では、業務を開始するための準備時間は仕事に含まれるのでしょうか。
結論から伝えると、準備をする時間などが会社の命令下にあるかどうかで労働時間となるかどうかは決まります。
労働基準法32条には「労働時間とは、労働者が使用者の指揮命令下に置かれている時間をいう」といった旨が記載されており、事前準備を長くしたからその時間も労働時間に入るとは一概には言えないことを覚えておくようにしましょう。
もし新入社員などに「この時間は労働時間に入るのでしょうか?」と尋ねられた場合、即座に理由をつけて正しい回答をしなくてはなりません。質問されやすいものとしては、朝礼の時間などです。1分程度の挨拶であれば、労働時間に含まないケースもありますが、毎朝10分ほど昨日の報告から連絡事項を伝えている場合は、労働時間となる可能性が高くなります。
特に義務付けられている場合は、指揮命令下にあると考えることができ、労働時間といえます。会社の就業規則の確認をするなどして、自社の労働時間がどのように定められているのかを確認しておく必要があります。

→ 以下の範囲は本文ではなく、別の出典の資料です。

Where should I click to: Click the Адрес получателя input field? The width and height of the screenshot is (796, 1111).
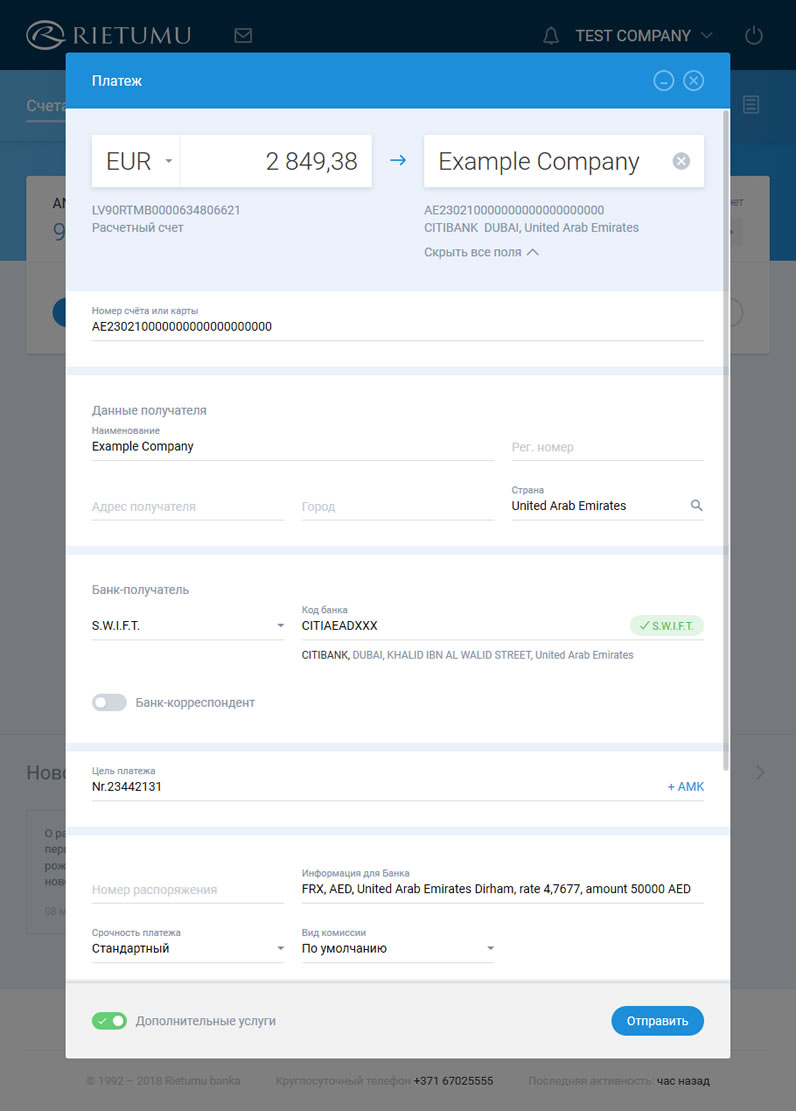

今回は会社の始業時間について解説しました。始業時間というのは、仕事を始める時間です。事前に業務の準備時間も必要になり、出社時間とは違うことが分かるでしょう。
加えて、自身が効率的に仕事をこなせるような準備も大事になるので、できれば始業開始15分前には到着をすることを新入社員などには伝えることが人事担当者としては求められます。この記事が少しでも参考になれば幸いです。